INSTRUCTIONS FOR THE TASK:
Collect every line of the records that contains the string "Start", treating uppercase and lowercase letters as distinct.

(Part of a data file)
** Begin **

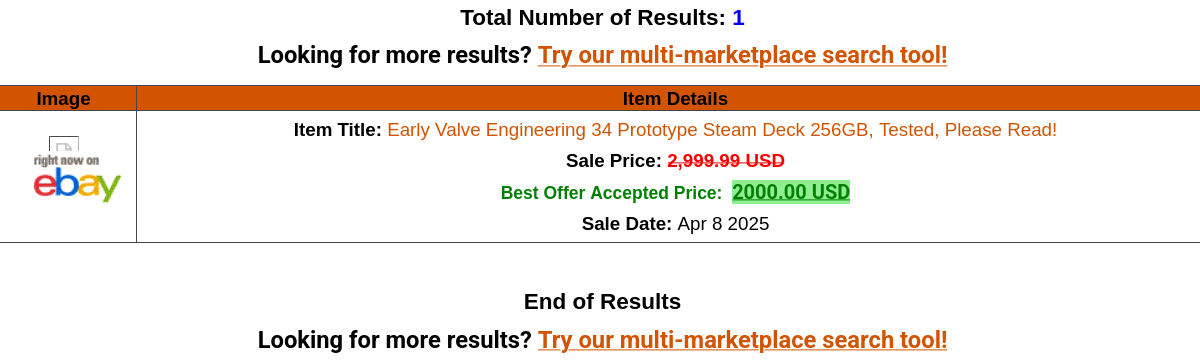The height and width of the screenshot is (363, 1200).
Task: Click top 'Looking for more results?' text
Action: [394, 55]

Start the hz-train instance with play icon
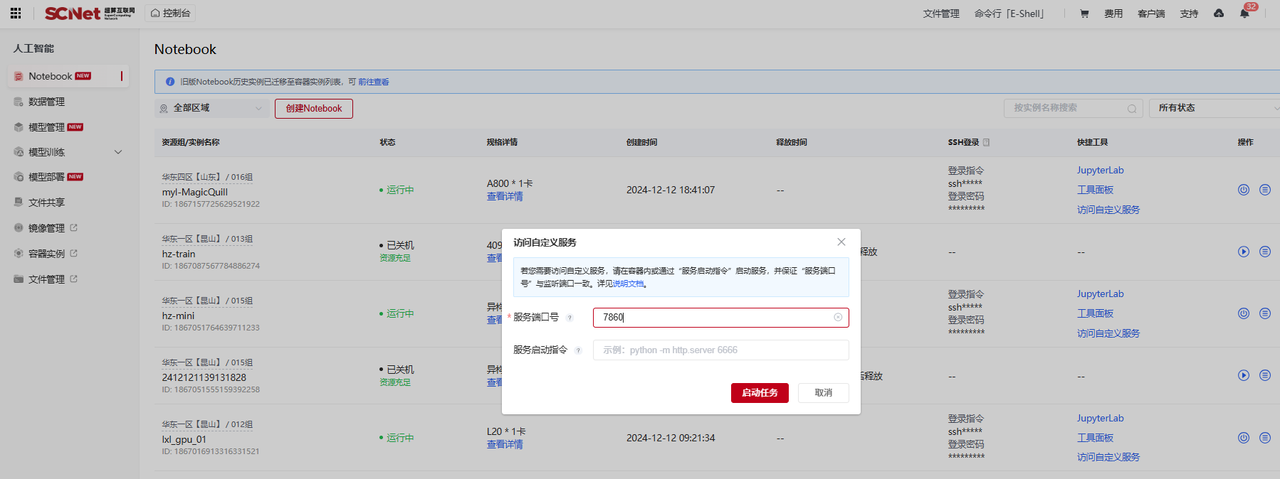1244,251
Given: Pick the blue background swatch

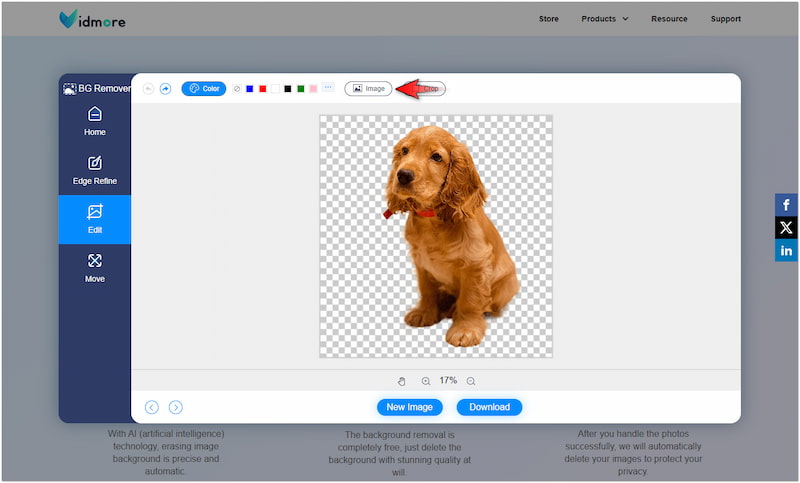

** End **

SOLUTION:
Start the hz-train instance with play icon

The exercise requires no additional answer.